▶ [Task description] In how many lines of the records does the word "computer" appear? Reply with the number and nothing else.

▶ [Data provided]
>>>

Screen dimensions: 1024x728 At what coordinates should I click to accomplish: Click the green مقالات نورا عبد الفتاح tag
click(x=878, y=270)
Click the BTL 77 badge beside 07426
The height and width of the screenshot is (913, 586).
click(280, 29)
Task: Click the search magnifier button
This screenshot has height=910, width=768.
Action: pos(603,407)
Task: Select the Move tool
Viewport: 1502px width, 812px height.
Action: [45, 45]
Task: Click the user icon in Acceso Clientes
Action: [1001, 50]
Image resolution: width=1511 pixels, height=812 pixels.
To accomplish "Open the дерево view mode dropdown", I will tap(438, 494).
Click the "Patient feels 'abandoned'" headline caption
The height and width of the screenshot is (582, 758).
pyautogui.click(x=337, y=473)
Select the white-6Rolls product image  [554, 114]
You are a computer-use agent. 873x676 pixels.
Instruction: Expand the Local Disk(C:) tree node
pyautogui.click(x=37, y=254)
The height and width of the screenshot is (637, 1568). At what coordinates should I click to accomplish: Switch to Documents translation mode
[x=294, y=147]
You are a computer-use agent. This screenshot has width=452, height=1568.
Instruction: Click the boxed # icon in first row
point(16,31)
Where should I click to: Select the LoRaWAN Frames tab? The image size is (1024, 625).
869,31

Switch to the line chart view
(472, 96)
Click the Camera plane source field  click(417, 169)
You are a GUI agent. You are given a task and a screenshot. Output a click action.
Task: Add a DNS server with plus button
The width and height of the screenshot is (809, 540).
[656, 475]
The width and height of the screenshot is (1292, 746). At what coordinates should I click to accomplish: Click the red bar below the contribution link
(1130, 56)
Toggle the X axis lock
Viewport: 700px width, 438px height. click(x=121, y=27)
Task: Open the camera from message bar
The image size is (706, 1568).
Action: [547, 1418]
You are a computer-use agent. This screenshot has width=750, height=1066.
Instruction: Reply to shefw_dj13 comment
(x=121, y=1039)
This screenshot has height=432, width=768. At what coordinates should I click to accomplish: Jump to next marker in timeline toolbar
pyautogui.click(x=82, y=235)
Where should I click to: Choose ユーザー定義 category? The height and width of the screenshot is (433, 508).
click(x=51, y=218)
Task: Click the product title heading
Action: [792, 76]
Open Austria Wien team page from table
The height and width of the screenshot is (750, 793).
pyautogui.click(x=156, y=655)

<<<

▶ [Answer space] 3